(Task to complete):
Report every line in the listing below where the string "agent" shows up.

(Records supplied):
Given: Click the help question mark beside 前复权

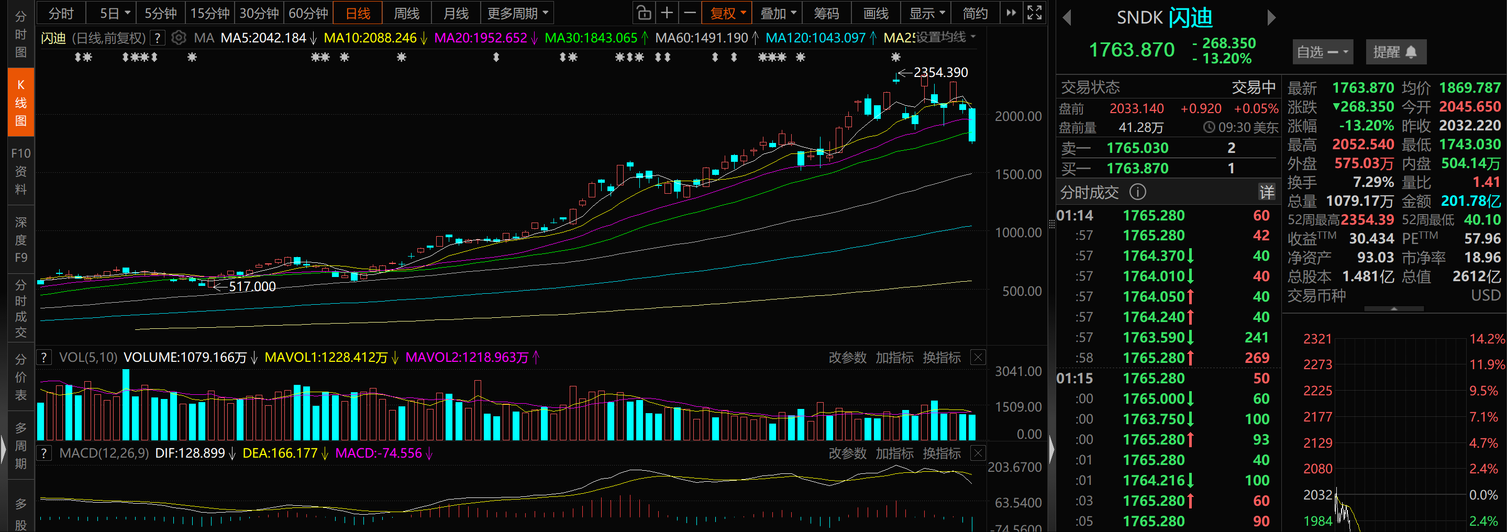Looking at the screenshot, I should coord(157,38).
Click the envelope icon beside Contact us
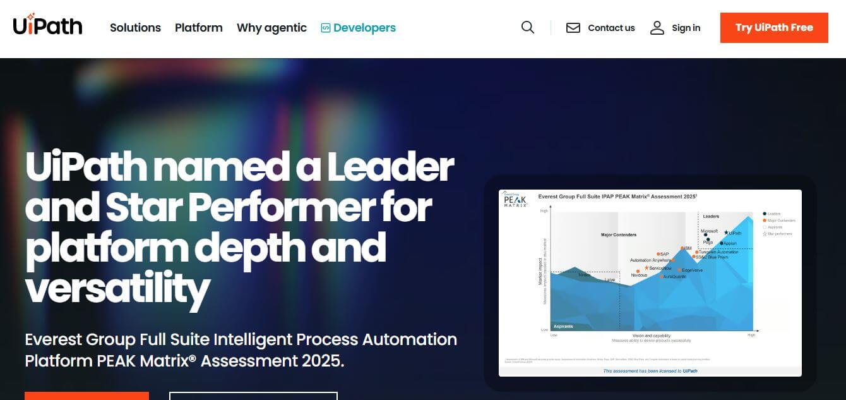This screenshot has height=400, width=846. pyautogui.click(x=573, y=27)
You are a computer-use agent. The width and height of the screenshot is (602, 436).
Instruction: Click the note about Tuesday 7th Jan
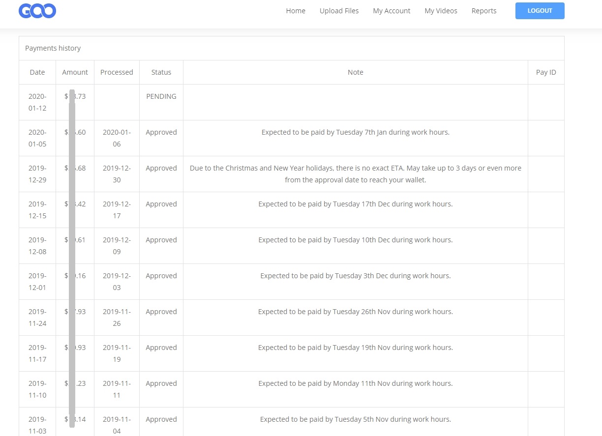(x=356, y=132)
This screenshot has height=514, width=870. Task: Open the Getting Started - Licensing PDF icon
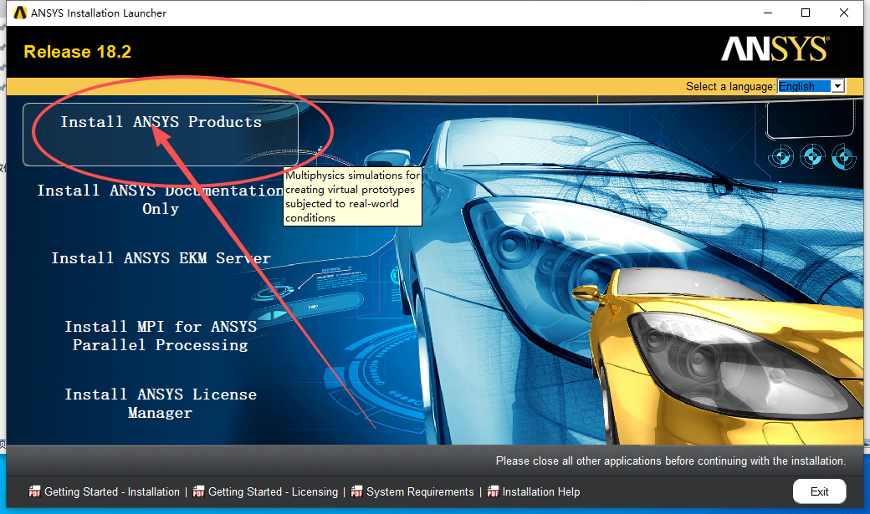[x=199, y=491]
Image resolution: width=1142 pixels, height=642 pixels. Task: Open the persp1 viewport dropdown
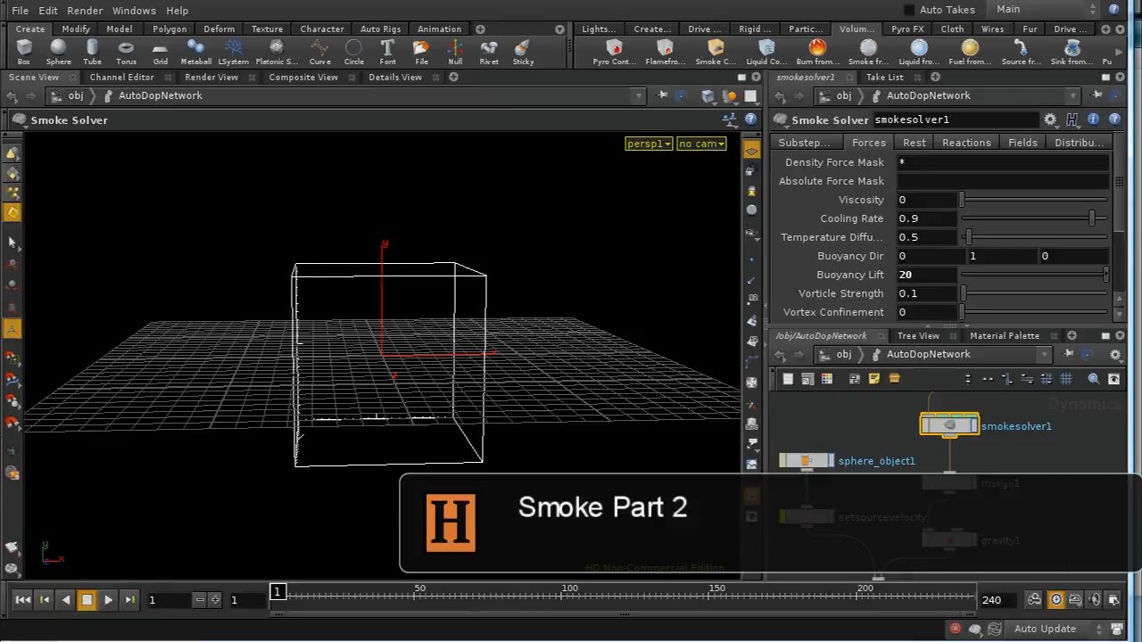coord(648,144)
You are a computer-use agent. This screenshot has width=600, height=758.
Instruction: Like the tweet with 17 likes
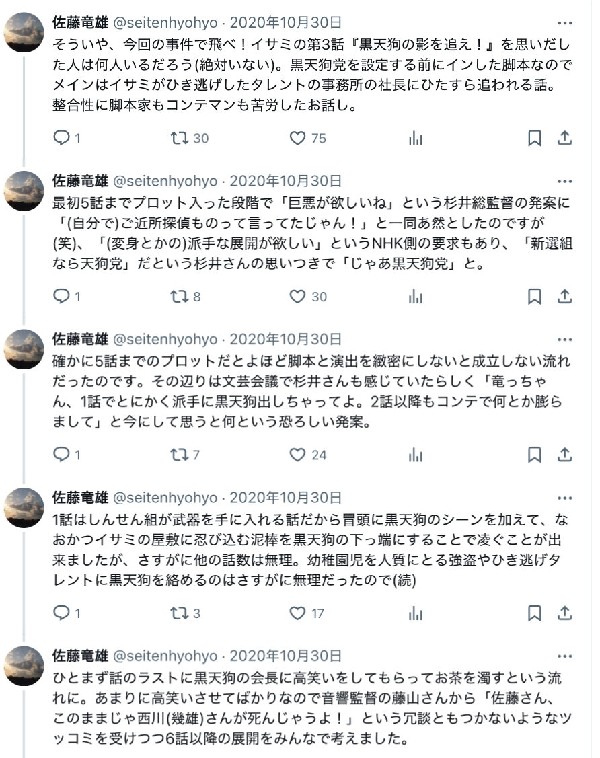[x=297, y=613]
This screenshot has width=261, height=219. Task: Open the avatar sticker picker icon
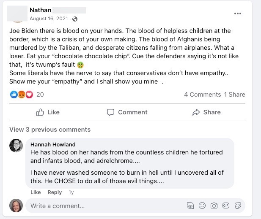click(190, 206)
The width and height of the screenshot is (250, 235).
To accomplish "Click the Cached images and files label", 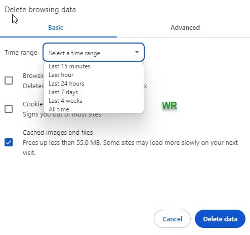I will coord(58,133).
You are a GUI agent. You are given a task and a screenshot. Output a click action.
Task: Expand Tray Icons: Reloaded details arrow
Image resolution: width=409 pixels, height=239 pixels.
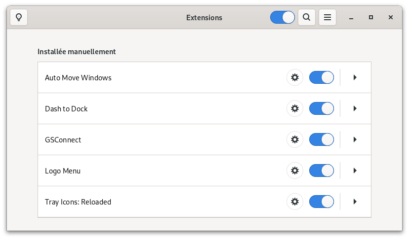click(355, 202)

---

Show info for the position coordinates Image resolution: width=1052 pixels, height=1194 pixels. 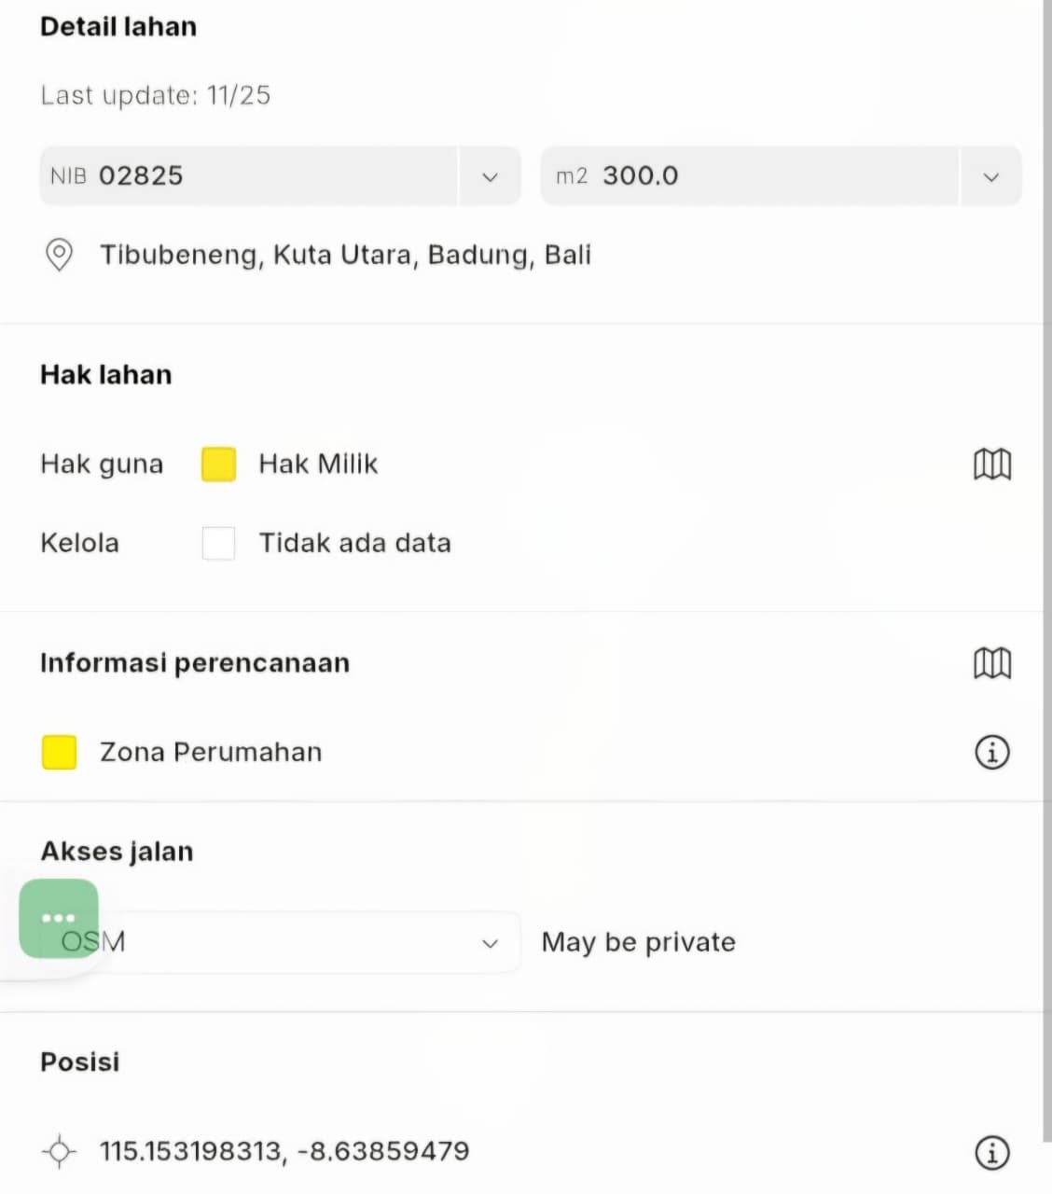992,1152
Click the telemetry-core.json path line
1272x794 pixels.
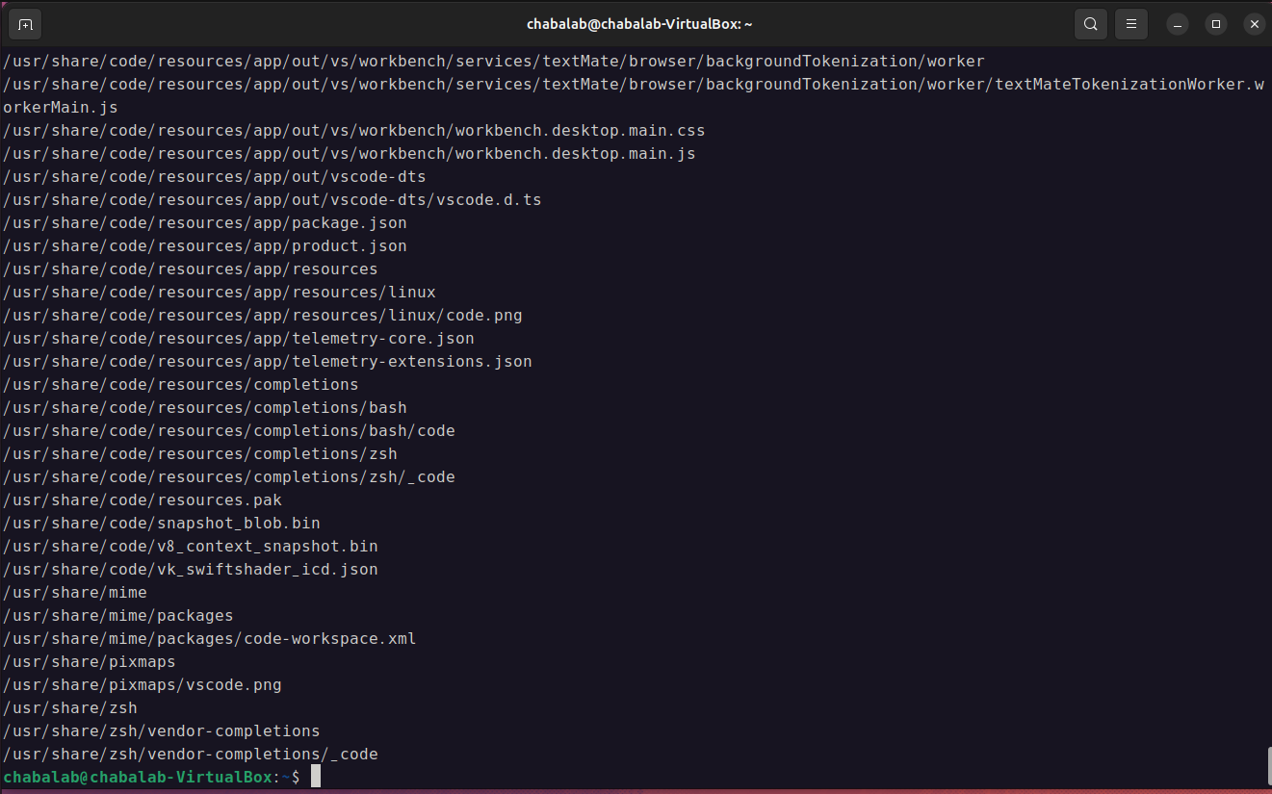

(Answer for the task):
You are a computer-use agent. The width and height of the screenshot is (602, 436).
You are a computer-use agent. This screenshot has width=600, height=758.
You are a GUI agent. You are given a task and a screenshot. Output a click action.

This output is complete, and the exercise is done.